Functional role of oppA encoding an oligopeptide-binding protein from Lactobacillus salivarius Ren in bile tolerance

Lactobacillus salivarius is a member of the indigenous microbiota of the human gastrointestinal tract (GIT), and some L. salivarius strains are considered as probiotics. Bile tolerance is a crucial property for probiotic bacteria to survive the transit through the GIT and exert their beneficial effects. In this work, the functional role of oppA encoding an oligopeptide transporter substrate-binding protein from L. salivarius Ren in bile salt tolerance was investigated.
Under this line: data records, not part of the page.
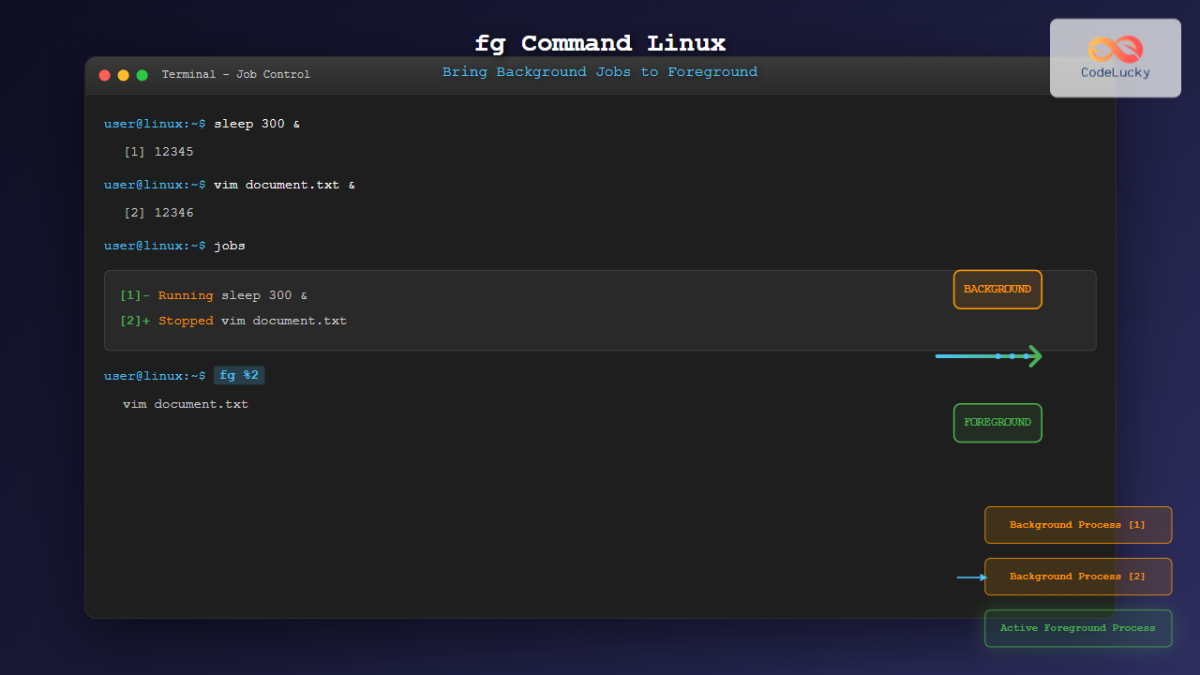Click the "Terminal – Job Control" window title
This screenshot has height=675, width=1200.
point(236,75)
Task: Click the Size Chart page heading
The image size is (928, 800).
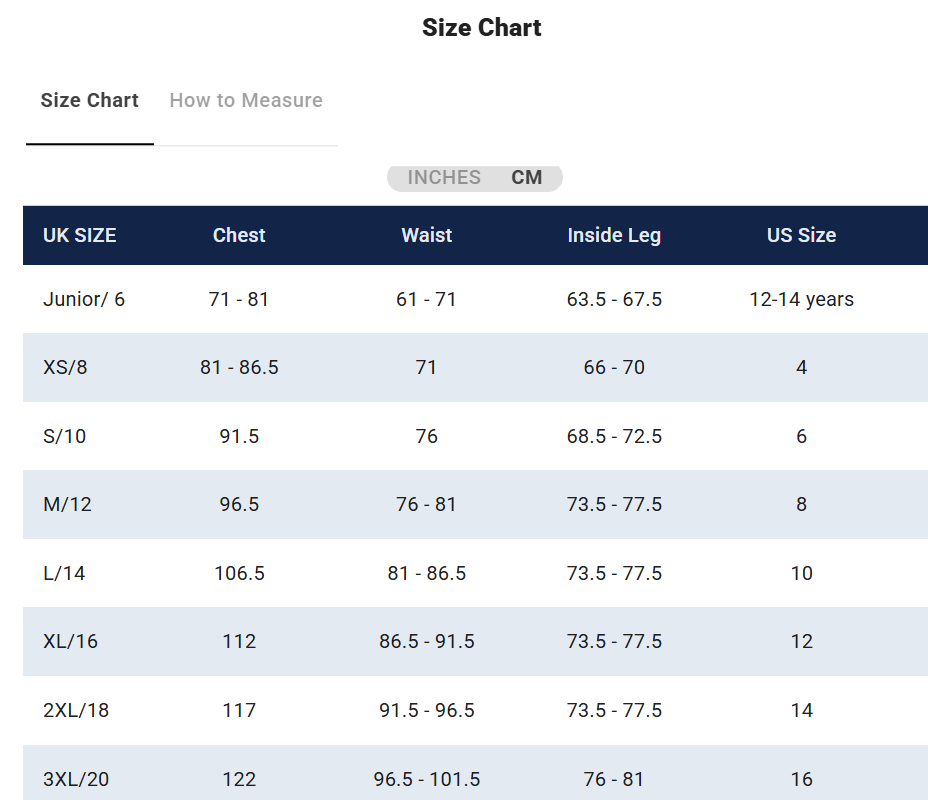Action: (x=481, y=28)
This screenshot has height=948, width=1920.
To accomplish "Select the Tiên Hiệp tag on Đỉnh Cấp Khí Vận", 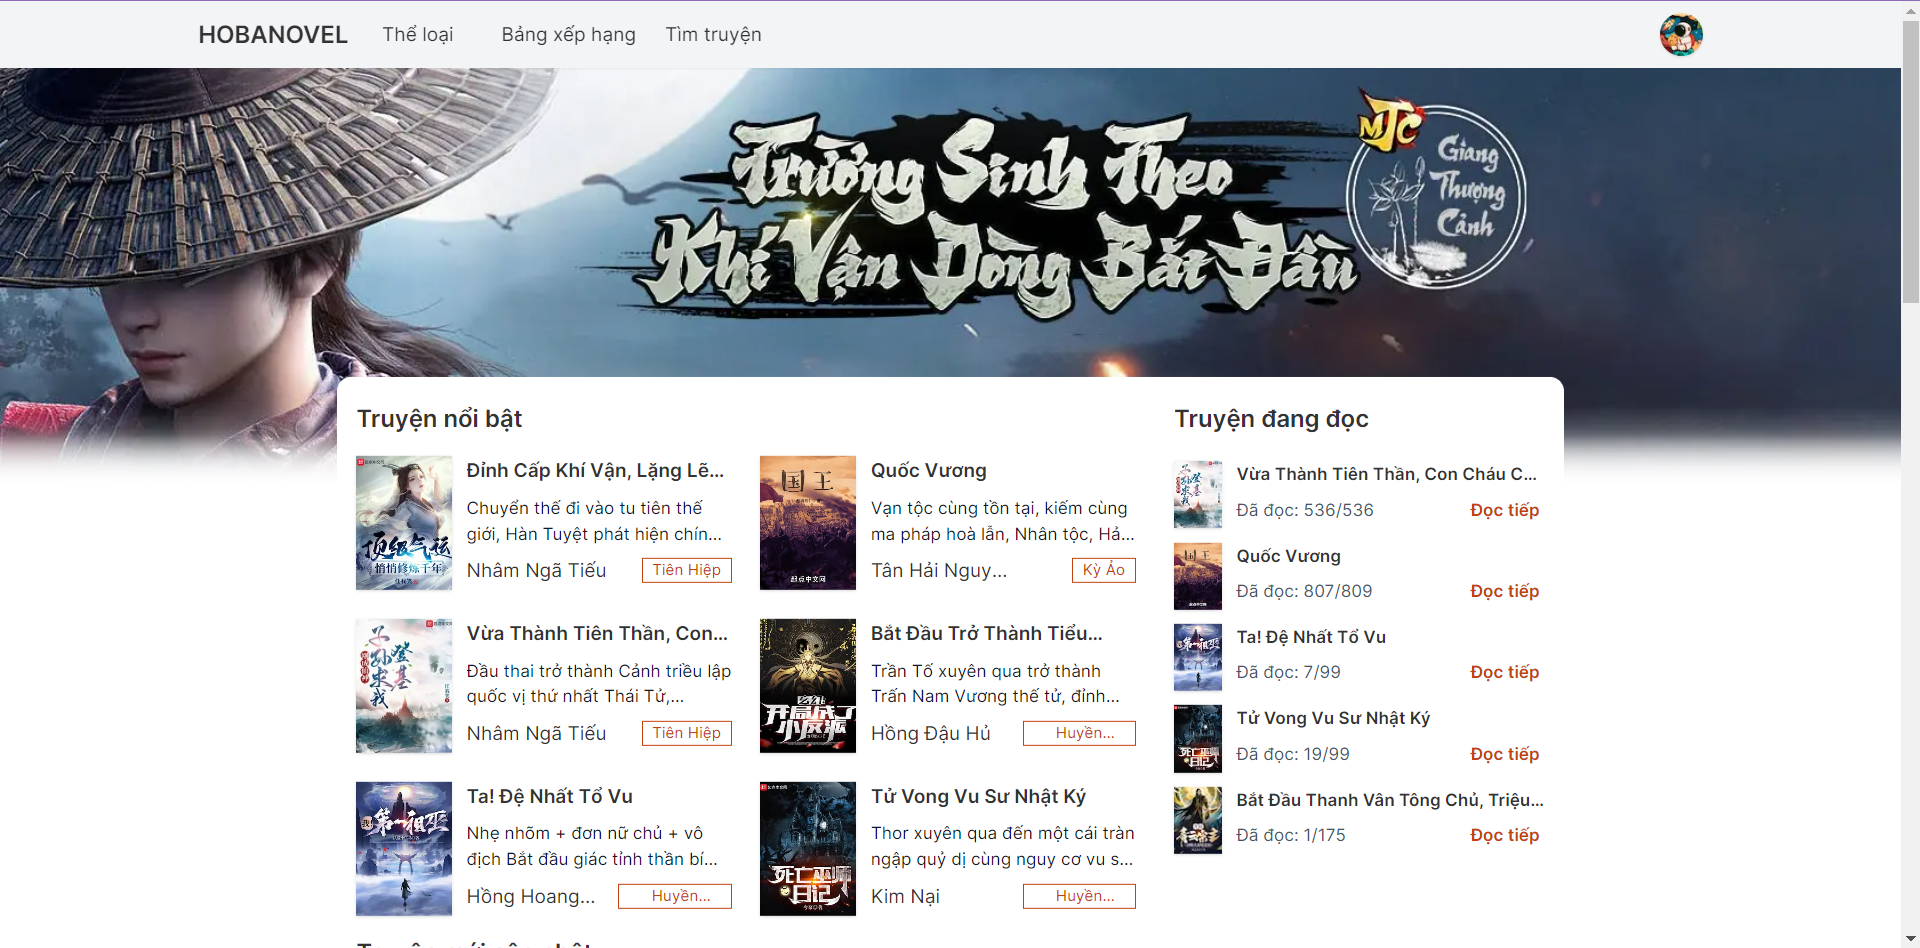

In silico analysis revealed that the oppA gene encodes a 61.7-kDa cell surface-anchored hydrophilic protein with a canonical lipoprotein signal peptide. Homologous overexpression of OppA was shown to confer 20-fold higher tolerance to 0.5 % oxgall in L. salivarius Ren. Furthermore, the recombinant strain exhibited 1.8-fold and 3.6-fold higher survival when exposed to the sublethal concentration of sodium taurocholate and sodium taurodeoxycholate, respectively, while no significant change was observed when exposed to sodium glycocholate and sodium glycodeoxycholate (GDCA). Our results indicate that OppA confers specific resistance to taurine-conjugated bile salts in L. salivarius Ren. In addition, the OppA overexpression strain also showed significant increased resistance to heat and salt stresses, suggesting the protective role of OppA against multiple stresses in L. salivarius Ren.